Today had been cloudy, so evening seemed to descend earlier than normal. I hurried down the last row, finally putting the last of the beans in my bushel basket. I plopped down in the grass behind the garden, facing the back of our house, and began cleaning them, snapping the ends of the beans off, breaking them in half and placing them into the large bowl I’d brought out from the kitchen.

Lightning bugs began to appear, their small lights dotting the darkening sky. I snapped beans and admired our home. The hayfields to the left were neatly cut, thanks to John, but the right side and along the back of the yard was surrounded by tall cornstalks with deep green leaves; while Archie enjoyed the vast views when all the fields were cut, I rather liked the closed in, cozy feeling the tall corn afforded to us. Just Archie and I in our little nest.

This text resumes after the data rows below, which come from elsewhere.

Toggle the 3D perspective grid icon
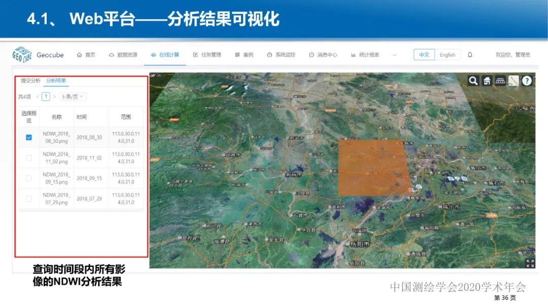This screenshot has width=548, height=308. point(500,80)
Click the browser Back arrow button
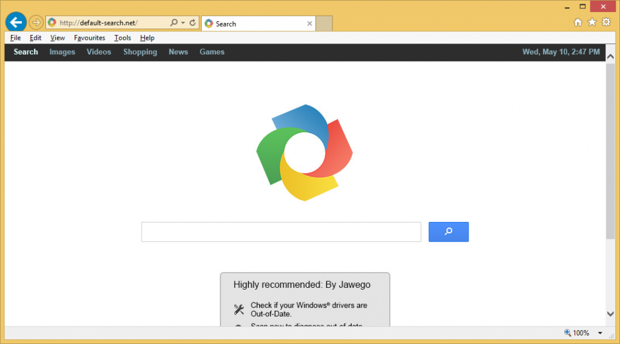620x344 pixels. coord(15,22)
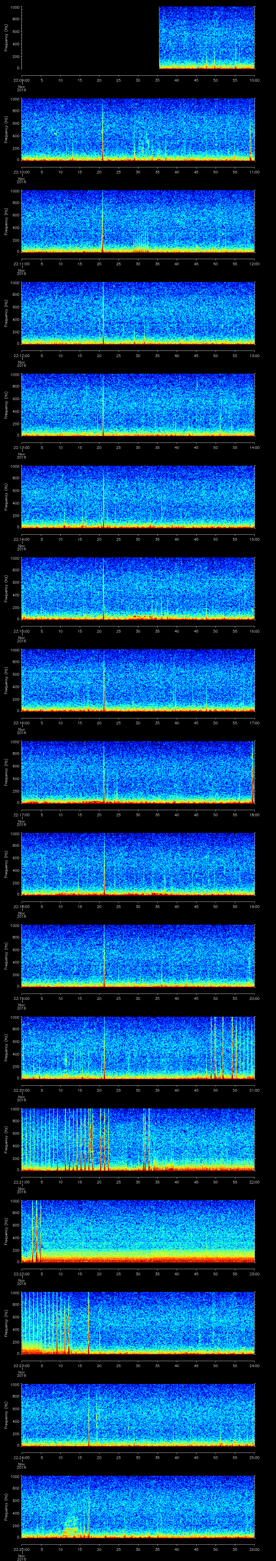Click the 22:21:00 spectrogram with dense vertical bursts
276x1561 pixels.
point(138,1139)
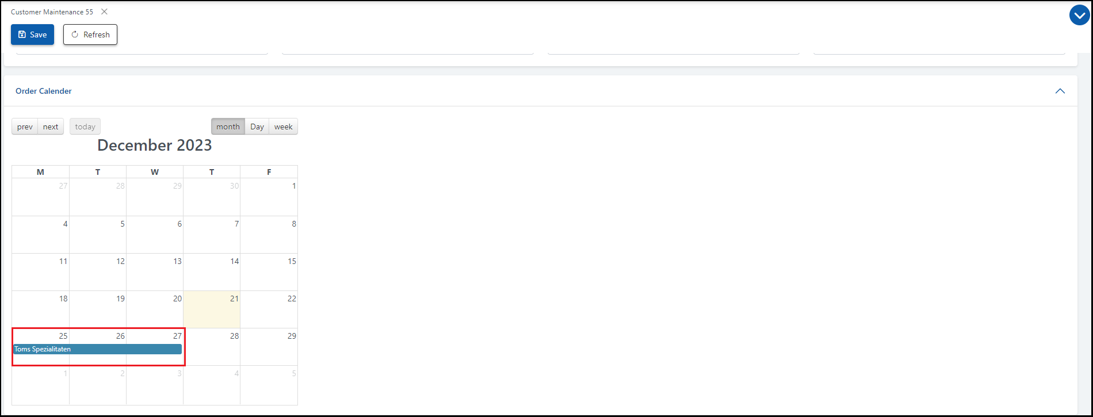Click the Customer Maintenance 55 tab title

(x=52, y=12)
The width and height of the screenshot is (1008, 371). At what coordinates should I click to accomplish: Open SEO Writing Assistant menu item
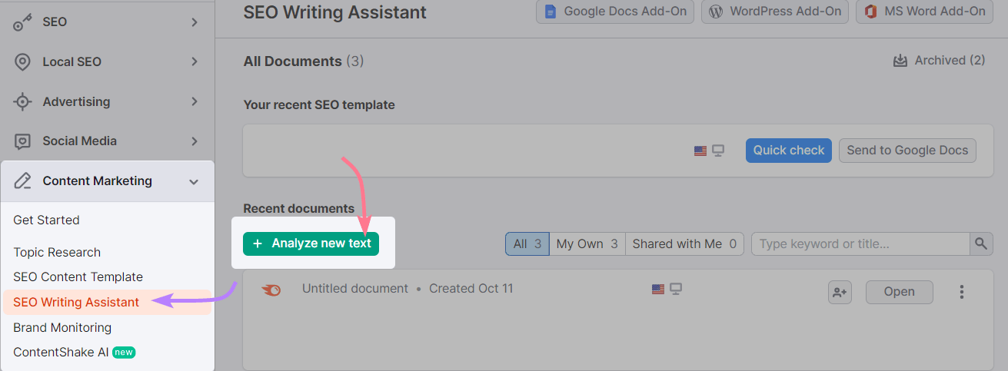click(76, 302)
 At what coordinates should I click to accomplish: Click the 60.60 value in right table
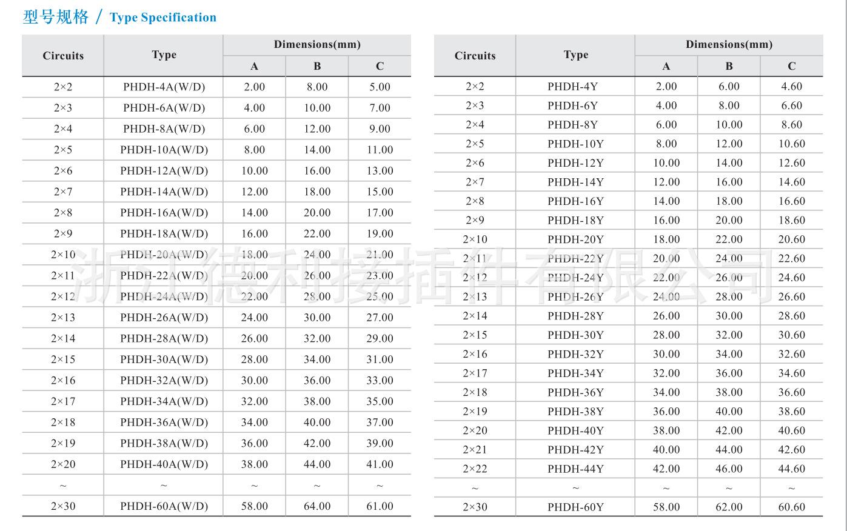[791, 507]
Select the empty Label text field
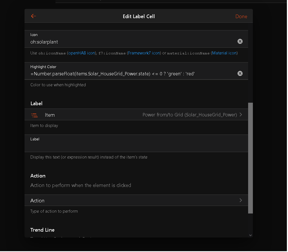Screen dimensions: 288x252 131,146
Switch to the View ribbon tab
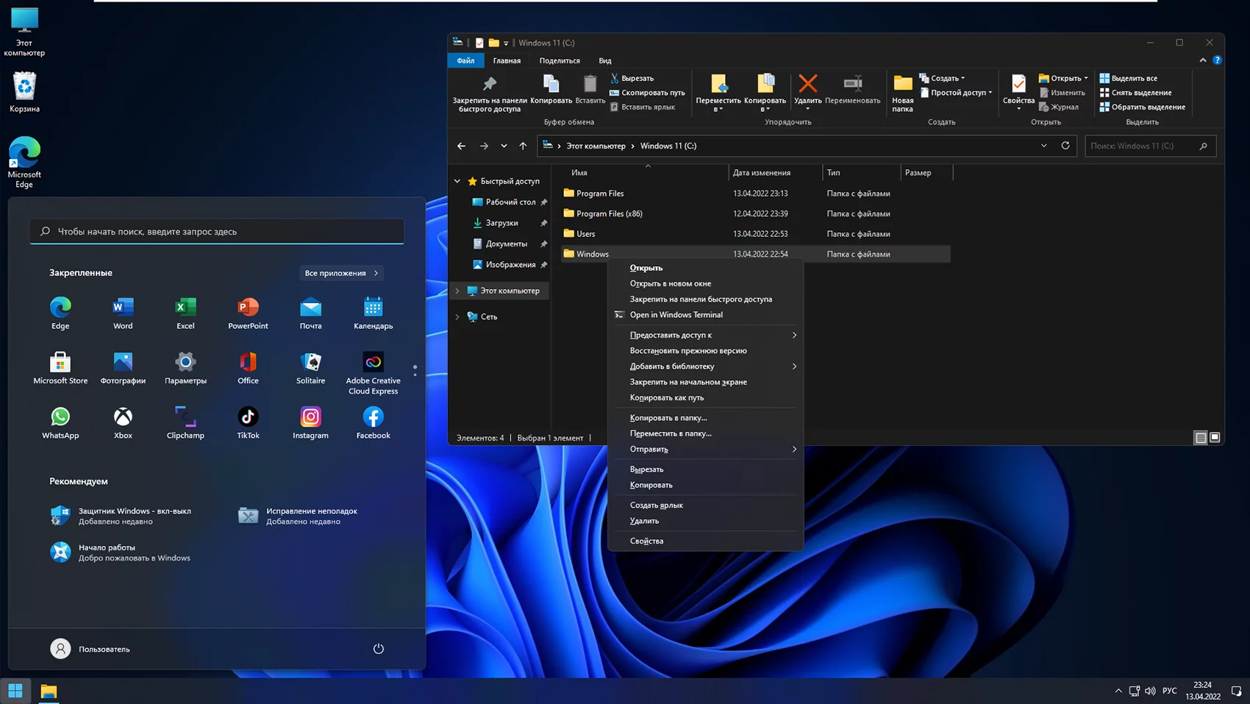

I expected we would grow old here in our farmhouse, on our land. Maybe we would have children one day. We weren’t ready yet, but who knew what the future held for us. Maybe it would just be us; the thought of children wasn’t something I was sure I wanted, after my childhood. I was certain I wanted to be here though, in this place, with Archie. Thirty years from now would I still be sitting on the grass on a humid summer night snapping green beans and watching lightning bugs light up the sky? I hoped so.